Progress: CVD event rates are lower in RA patients treated with methotrexate.

Methotrexate, the most frequently used disease-modifying antirheumatic drug (DMARD) for the treatment of RA, has been associated with a lower risk of cardiovascular death (47), cardiovascular morbidity (48–51), MI (49), and heart failure (52) compared to other treatments. The authors of a recent systematic review concluded that methotrexate use was associated with a 15–89% lower risk of CVD events in patients with RA (53). Of note, all published studies reviewed by the authors maintained a trend toward reduction in CVD mortality and CVD morbidity with methotrexate treatment (regardless of significance).
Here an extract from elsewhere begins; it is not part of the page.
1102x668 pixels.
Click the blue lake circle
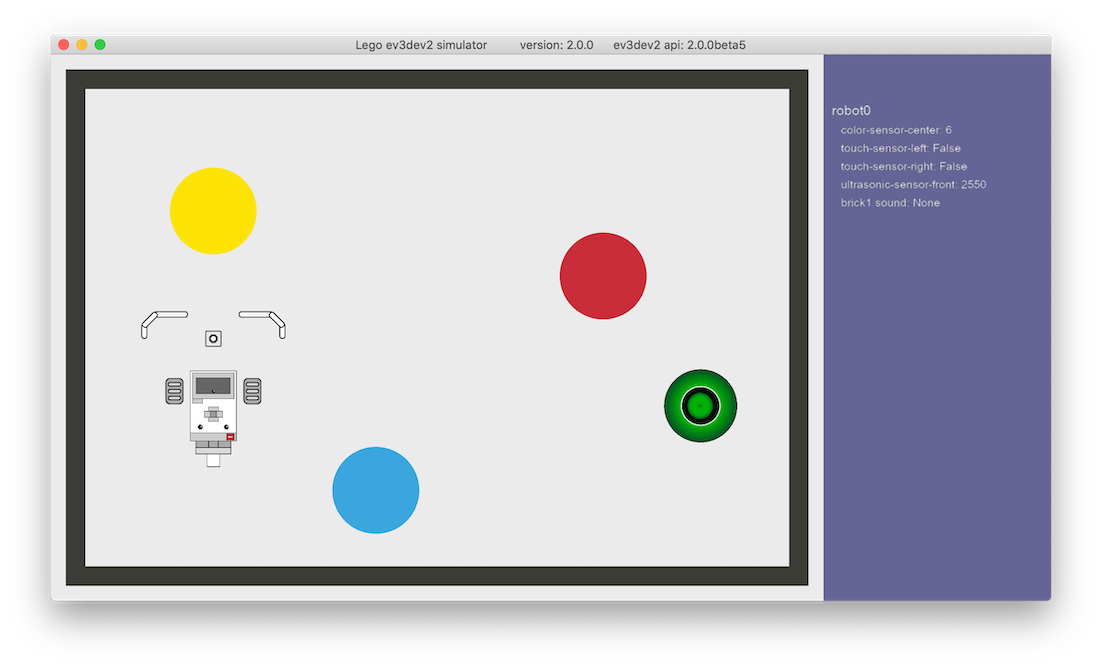[376, 490]
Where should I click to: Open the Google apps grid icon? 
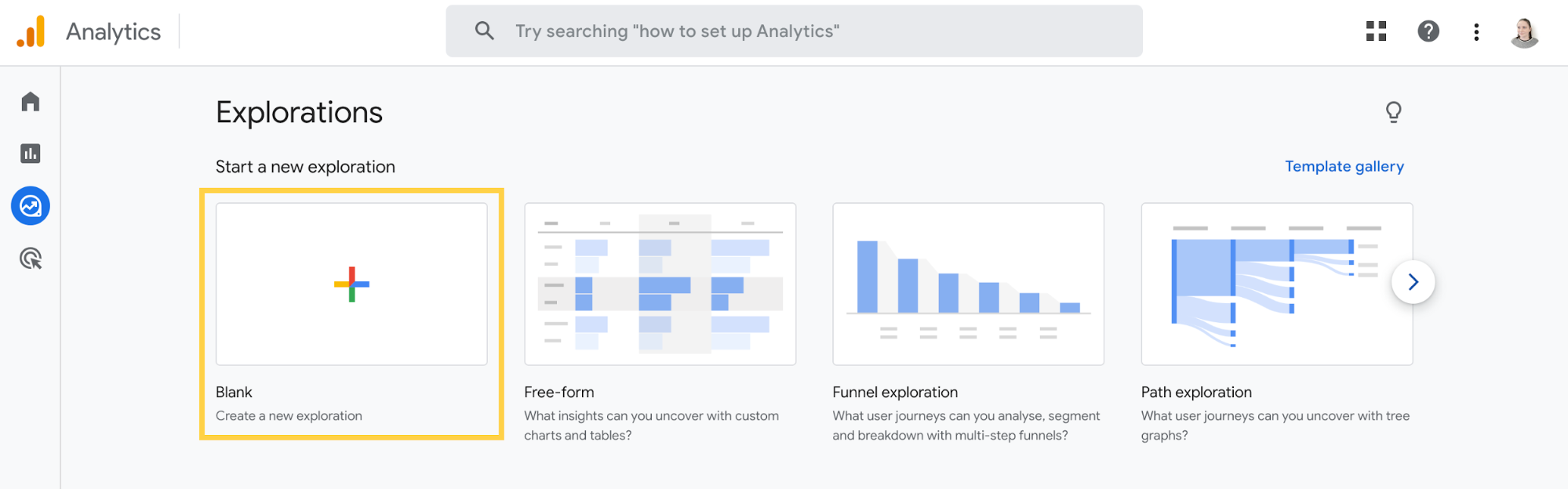pos(1376,31)
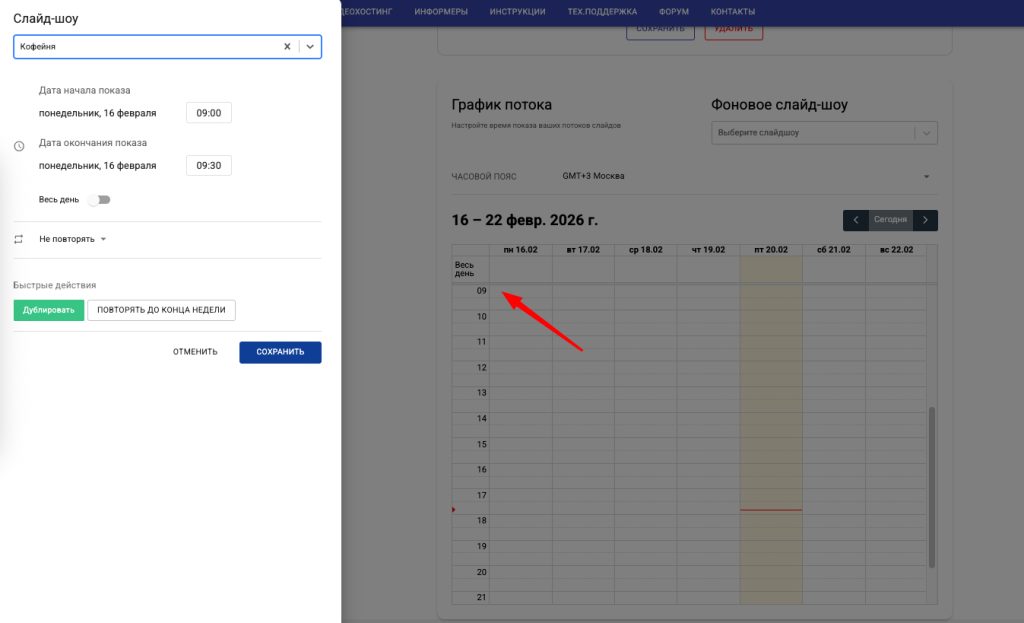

Despite concordance among observational studies, the lack of confirmation from randomized controlled trial(s) raises the possibility of bias (e.g., confounding by indication) to account for the protective effect of methotrexate. Indeed, 1 study (published as a letter) reported increased all-cause mortality in RA patients with preexistent CVD who were treated with methotrexate (54). While also not interventional, and perhaps explained by the lack of routine folate supplementation in the cohort, this report raises the possibility of a lack of benefit with methotrexate in certain subpopulations of patients.

The mechanism behind cardiovascular risk reduction with methotrexate is unknown. While it could be mediated by a methotrexate-related reduction in inflammatory cytokines, there are other possibilities. For example, Reiss et al (55) recently demonstrated the in vitro ability of methotrexate to prevent interferon-γ–induced transformation of lipid-laden macrophages into foam cells, an effect potentially mediated by promotion of reverse cholesterol transport by methotrexate. Such a mechanism may explain why lower CVD event rates are not seen with other nonbiologic DMARDs (e.g., sulfasalazine and leflunomide); however, data for other nonbiologic DMARDs are not as extensive, and their study is complicated by concomitant use with methotrexate, confounding ascertainment of independent drug effects.

Debate: key issues of controversy

Despite the recent advances in the understanding of CVD risk in RA described in prior sections, there remain several notable issues of debate, largely due to a lack of sufficient evidence to support sound conclusions. We have grouped these debates into 3 main themes: those of natural history, pathophysiology, and treatment.

Natural history

Debate: is CVD risk increased prior to RA disease onset?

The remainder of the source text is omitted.